### WORK TO BE COMPLETED
Write out all of the entries below word for word.

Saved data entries
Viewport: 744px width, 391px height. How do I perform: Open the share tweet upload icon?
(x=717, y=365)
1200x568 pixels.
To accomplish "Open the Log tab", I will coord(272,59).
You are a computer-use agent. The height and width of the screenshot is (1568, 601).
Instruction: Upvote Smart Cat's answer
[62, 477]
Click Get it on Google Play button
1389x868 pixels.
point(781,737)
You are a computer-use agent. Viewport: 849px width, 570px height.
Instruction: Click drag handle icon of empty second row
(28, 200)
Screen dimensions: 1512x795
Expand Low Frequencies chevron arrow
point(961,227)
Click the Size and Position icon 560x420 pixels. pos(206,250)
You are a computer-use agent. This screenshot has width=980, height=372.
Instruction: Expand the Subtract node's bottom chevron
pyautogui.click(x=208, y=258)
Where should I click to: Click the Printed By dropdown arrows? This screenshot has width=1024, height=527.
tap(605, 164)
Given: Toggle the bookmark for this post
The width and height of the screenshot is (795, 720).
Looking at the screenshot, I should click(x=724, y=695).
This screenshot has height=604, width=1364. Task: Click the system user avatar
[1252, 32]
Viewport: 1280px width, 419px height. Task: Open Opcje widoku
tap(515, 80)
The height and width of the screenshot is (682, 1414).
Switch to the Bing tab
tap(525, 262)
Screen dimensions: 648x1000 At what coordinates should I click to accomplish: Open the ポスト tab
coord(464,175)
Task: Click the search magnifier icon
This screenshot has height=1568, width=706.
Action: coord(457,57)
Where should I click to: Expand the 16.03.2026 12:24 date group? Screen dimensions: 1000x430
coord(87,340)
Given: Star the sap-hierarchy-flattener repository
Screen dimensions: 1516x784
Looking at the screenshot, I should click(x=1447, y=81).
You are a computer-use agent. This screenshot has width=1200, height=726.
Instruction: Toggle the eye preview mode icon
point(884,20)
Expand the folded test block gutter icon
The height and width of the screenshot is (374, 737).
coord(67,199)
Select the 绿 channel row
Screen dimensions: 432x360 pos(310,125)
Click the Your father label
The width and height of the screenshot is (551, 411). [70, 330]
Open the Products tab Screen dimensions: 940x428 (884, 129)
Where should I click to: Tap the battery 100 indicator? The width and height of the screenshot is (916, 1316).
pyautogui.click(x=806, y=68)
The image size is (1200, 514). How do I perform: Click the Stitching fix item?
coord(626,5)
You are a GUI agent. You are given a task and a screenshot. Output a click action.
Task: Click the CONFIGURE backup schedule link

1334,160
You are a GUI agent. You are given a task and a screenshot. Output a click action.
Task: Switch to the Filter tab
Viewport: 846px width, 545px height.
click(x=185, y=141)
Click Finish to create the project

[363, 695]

### TASK ANSWER
Viewport: 744px width, 391px height. How do I perform: Open the share tweet upload icon?
(x=717, y=365)
1200x568 pixels.
To accomplish "Open the Log tab", I will coord(272,59).
You are a computer-use agent. The height and width of the screenshot is (1568, 601).
Instruction: Upvote Smart Cat's answer
[62, 477]
Click Get it on Google Play button
1389x868 pixels.
point(781,737)
You are a computer-use agent. Viewport: 849px width, 570px height.
Instruction: Click drag handle icon of empty second row
(28, 200)
Screen dimensions: 1512x795
Expand Low Frequencies chevron arrow
point(961,227)
Click the Size and Position icon 560x420 pixels. pos(206,250)
You are a computer-use agent. This screenshot has width=980, height=372.
Instruction: Expand the Subtract node's bottom chevron
pyautogui.click(x=208, y=258)
Where should I click to: Click the Printed By dropdown arrows? This screenshot has width=1024, height=527.
tap(605, 164)
Given: Toggle the bookmark for this post
The width and height of the screenshot is (795, 720).
Looking at the screenshot, I should click(x=724, y=695).
This screenshot has height=604, width=1364. Task: Click the system user avatar
[1252, 32]
Viewport: 1280px width, 419px height. Task: Open Opcje widoku
tap(515, 80)
The height and width of the screenshot is (682, 1414).
Switch to the Bing tab
tap(525, 262)
Screen dimensions: 648x1000 At what coordinates should I click to accomplish: Open the ポスト tab
coord(464,175)
Task: Click the search magnifier icon
This screenshot has height=1568, width=706.
Action: coord(457,57)
Where should I click to: Expand the 16.03.2026 12:24 date group? Screen dimensions: 1000x430
coord(87,340)
Given: Star the sap-hierarchy-flattener repository
Screen dimensions: 1516x784
Looking at the screenshot, I should click(x=1447, y=81).
You are a computer-use agent. This screenshot has width=1200, height=726.
Instruction: Toggle the eye preview mode icon
point(884,20)
Expand the folded test block gutter icon
The height and width of the screenshot is (374, 737).
coord(67,199)
Select the 绿 channel row
Screen dimensions: 432x360 pos(310,125)
Click the Your father label
The width and height of the screenshot is (551, 411). [70, 330]
Open the Products tab Screen dimensions: 940x428 (884, 129)
Where should I click to: Tap the battery 100 indicator? The width and height of the screenshot is (916, 1316).
pyautogui.click(x=806, y=68)
The image size is (1200, 514). How do I perform: Click the Stitching fix item?
coord(626,5)
You are a GUI agent. You are given a task and a screenshot. Output a click action.
Task: Click the CONFIGURE backup schedule link

1334,160
You are a GUI agent. You are given a task and a screenshot. Output a click action.
Task: Switch to the Filter tab
Viewport: 846px width, 545px height.
click(x=185, y=141)
Click Finish to create the project

[363, 695]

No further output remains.